▸ **Exercise requirements**: Could you print each of the records below exactly?

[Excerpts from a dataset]
<<<<

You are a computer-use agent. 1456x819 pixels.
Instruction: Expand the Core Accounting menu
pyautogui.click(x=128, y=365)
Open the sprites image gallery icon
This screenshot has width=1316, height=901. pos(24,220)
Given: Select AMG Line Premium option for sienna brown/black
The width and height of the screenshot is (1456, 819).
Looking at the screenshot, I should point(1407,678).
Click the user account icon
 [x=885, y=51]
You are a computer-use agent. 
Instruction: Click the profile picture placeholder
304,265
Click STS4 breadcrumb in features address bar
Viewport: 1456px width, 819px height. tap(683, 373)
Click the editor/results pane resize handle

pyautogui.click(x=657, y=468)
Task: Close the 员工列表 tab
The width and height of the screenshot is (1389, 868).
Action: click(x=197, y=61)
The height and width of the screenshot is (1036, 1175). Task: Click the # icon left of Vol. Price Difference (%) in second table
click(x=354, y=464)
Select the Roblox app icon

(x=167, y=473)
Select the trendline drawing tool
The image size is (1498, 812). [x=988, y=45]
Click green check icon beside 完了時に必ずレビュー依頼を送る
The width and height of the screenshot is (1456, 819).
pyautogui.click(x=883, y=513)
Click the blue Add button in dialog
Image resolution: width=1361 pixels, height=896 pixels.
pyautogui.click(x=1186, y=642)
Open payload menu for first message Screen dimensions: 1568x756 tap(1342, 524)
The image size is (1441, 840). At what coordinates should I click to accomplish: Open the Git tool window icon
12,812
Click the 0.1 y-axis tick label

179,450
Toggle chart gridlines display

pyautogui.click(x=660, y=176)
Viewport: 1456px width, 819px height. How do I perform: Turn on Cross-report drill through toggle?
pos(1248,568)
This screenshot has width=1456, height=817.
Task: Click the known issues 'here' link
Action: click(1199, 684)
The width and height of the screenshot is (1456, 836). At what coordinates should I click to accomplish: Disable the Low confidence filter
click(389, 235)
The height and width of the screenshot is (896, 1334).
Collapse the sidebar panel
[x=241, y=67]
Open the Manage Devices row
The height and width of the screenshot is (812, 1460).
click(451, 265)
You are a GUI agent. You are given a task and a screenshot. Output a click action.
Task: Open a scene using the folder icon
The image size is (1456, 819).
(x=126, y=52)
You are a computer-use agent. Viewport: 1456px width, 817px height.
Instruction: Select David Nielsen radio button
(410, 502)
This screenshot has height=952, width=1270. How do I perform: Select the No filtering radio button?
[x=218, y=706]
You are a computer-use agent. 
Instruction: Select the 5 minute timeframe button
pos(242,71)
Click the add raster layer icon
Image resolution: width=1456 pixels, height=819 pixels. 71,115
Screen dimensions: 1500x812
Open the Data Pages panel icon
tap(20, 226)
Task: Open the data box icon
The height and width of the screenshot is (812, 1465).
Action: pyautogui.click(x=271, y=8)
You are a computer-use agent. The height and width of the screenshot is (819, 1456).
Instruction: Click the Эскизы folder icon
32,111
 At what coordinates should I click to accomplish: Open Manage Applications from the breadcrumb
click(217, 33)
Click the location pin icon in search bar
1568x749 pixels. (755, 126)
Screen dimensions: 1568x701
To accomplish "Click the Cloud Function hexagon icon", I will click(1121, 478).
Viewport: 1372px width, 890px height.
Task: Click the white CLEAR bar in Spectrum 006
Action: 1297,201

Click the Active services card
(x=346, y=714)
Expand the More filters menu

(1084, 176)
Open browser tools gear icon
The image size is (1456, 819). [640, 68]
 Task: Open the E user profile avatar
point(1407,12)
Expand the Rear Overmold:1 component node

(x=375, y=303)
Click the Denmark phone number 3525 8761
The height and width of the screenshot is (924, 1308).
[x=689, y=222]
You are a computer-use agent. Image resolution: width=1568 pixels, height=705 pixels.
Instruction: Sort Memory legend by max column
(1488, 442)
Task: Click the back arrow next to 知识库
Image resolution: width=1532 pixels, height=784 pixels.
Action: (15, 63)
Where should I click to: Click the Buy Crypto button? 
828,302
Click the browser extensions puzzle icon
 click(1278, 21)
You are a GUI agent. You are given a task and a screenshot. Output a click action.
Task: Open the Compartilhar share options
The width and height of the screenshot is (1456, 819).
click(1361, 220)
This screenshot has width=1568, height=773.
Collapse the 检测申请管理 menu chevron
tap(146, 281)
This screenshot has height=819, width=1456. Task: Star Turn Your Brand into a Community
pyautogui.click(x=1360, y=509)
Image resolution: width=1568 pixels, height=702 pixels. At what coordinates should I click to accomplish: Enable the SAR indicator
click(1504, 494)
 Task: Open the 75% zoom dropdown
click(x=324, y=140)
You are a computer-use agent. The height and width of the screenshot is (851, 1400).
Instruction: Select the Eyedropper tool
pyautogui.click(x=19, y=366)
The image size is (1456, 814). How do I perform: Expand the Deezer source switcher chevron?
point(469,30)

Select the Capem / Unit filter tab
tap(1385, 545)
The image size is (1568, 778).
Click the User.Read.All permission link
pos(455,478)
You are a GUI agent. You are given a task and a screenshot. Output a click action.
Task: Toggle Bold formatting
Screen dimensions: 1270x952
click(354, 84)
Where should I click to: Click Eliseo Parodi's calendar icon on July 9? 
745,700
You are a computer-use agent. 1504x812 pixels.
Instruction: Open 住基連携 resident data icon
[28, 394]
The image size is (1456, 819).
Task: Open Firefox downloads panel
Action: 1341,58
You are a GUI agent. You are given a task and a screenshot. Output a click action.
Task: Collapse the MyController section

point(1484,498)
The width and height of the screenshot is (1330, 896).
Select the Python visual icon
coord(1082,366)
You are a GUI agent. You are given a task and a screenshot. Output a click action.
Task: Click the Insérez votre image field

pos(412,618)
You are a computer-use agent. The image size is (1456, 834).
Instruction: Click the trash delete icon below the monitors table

>>>>

▸ **Exercise response**:
You are a computer-use agent. 1456x819 pixels.
Instruction: Expand the Core Accounting menu
pyautogui.click(x=128, y=365)
Open the sprites image gallery icon
This screenshot has width=1316, height=901. pos(24,220)
Given: Select AMG Line Premium option for sienna brown/black
The width and height of the screenshot is (1456, 819).
Looking at the screenshot, I should point(1407,678).
Click the user account icon
 [x=885, y=51]
You are a computer-use agent. 
Instruction: Click the profile picture placeholder
304,265
Click STS4 breadcrumb in features address bar
Viewport: 1456px width, 819px height. tap(683, 373)
Click the editor/results pane resize handle

pyautogui.click(x=657, y=468)
Task: Close the 员工列表 tab
The width and height of the screenshot is (1389, 868).
Action: click(x=197, y=61)
The height and width of the screenshot is (1036, 1175). Task: Click the # icon left of Vol. Price Difference (%) in second table
click(x=354, y=464)
Select the Roblox app icon

(x=167, y=473)
Select the trendline drawing tool
The image size is (1498, 812). [x=988, y=45]
Click green check icon beside 完了時に必ずレビュー依頼を送る
The width and height of the screenshot is (1456, 819).
pyautogui.click(x=883, y=513)
Click the blue Add button in dialog
Image resolution: width=1361 pixels, height=896 pixels.
pyautogui.click(x=1186, y=642)
Open payload menu for first message Screen dimensions: 1568x756 tap(1342, 524)
The image size is (1441, 840). At what coordinates should I click to accomplish: Open the Git tool window icon
12,812
Click the 0.1 y-axis tick label

179,450
Toggle chart gridlines display

pyautogui.click(x=660, y=176)
Viewport: 1456px width, 819px height. How do I perform: Turn on Cross-report drill through toggle?
pos(1248,568)
This screenshot has width=1456, height=817.
Task: Click the known issues 'here' link
Action: click(1199, 684)
The width and height of the screenshot is (1456, 836). At what coordinates should I click to accomplish: Disable the Low confidence filter
click(389, 235)
The height and width of the screenshot is (896, 1334).
Collapse the sidebar panel
[x=241, y=67]
Open the Manage Devices row
The height and width of the screenshot is (812, 1460).
click(451, 265)
You are a GUI agent. You are given a task and a screenshot. Output a click action.
Task: Open a scene using the folder icon
The image size is (1456, 819).
(x=126, y=52)
You are a computer-use agent. Viewport: 1456px width, 817px height.
Instruction: Select David Nielsen radio button
(410, 502)
This screenshot has height=952, width=1270. How do I perform: Select the No filtering radio button?
[x=218, y=706]
You are a computer-use agent. 
Instruction: Select the 5 minute timeframe button
pos(242,71)
Click the add raster layer icon
Image resolution: width=1456 pixels, height=819 pixels. 71,115
Screen dimensions: 1500x812
Open the Data Pages panel icon
tap(20, 226)
Task: Open the data box icon
The height and width of the screenshot is (812, 1465).
Action: pyautogui.click(x=271, y=8)
You are a computer-use agent. The height and width of the screenshot is (819, 1456).
Instruction: Click the Эскизы folder icon
32,111
 At what coordinates should I click to accomplish: Open Manage Applications from the breadcrumb
click(217, 33)
Click the location pin icon in search bar
1568x749 pixels. (755, 126)
Screen dimensions: 1568x701
To accomplish "Click the Cloud Function hexagon icon", I will click(1121, 478).
Viewport: 1372px width, 890px height.
Task: Click the white CLEAR bar in Spectrum 006
Action: 1297,201

Click the Active services card
(x=346, y=714)
Expand the More filters menu

(1084, 176)
Open browser tools gear icon
The image size is (1456, 819). [640, 68]
 Task: Open the E user profile avatar
point(1407,12)
Expand the Rear Overmold:1 component node

(x=375, y=303)
Click the Denmark phone number 3525 8761
The height and width of the screenshot is (924, 1308).
[x=689, y=222]
You are a computer-use agent. Image resolution: width=1568 pixels, height=705 pixels.
Instruction: Sort Memory legend by max column
(1488, 442)
Task: Click the back arrow next to 知识库
Image resolution: width=1532 pixels, height=784 pixels.
Action: (15, 63)
Where should I click to: Click the Buy Crypto button? 
828,302
Click the browser extensions puzzle icon
 click(1278, 21)
You are a GUI agent. You are given a task and a screenshot. Output a click action.
Task: Open the Compartilhar share options
The width and height of the screenshot is (1456, 819).
click(1361, 220)
This screenshot has width=1568, height=773.
Collapse the 检测申请管理 menu chevron
tap(146, 281)
This screenshot has height=819, width=1456. Task: Star Turn Your Brand into a Community
pyautogui.click(x=1360, y=509)
Image resolution: width=1568 pixels, height=702 pixels. At what coordinates should I click to accomplish: Enable the SAR indicator
click(1504, 494)
 Task: Open the 75% zoom dropdown
click(x=324, y=140)
You are a computer-use agent. The height and width of the screenshot is (851, 1400).
Instruction: Select the Eyedropper tool
pyautogui.click(x=19, y=366)
The image size is (1456, 814). How do I perform: Expand the Deezer source switcher chevron?
point(469,30)

Select the Capem / Unit filter tab
tap(1385, 545)
The image size is (1568, 778).
Click the User.Read.All permission link
pos(455,478)
You are a GUI agent. You are given a task and a screenshot. Output a click action.
Task: Toggle Bold formatting
Screen dimensions: 1270x952
click(354, 84)
Where should I click to: Click Eliseo Parodi's calendar icon on July 9? 
745,700
You are a computer-use agent. 1504x812 pixels.
Instruction: Open 住基連携 resident data icon
[28, 394]
The image size is (1456, 819).
Task: Open Firefox downloads panel
Action: 1341,58
You are a GUI agent. You are given a task and a screenshot. Output a click action.
Task: Collapse the MyController section

point(1484,498)
The width and height of the screenshot is (1330, 896).
Select the Python visual icon
coord(1082,366)
You are a GUI agent. You are given a task and a screenshot. Output a click action.
Task: Click the Insérez votre image field

pos(412,618)
You are a computer-use agent. The image size is (1456, 834).
Instruction: Click the trash delete icon below the monitors table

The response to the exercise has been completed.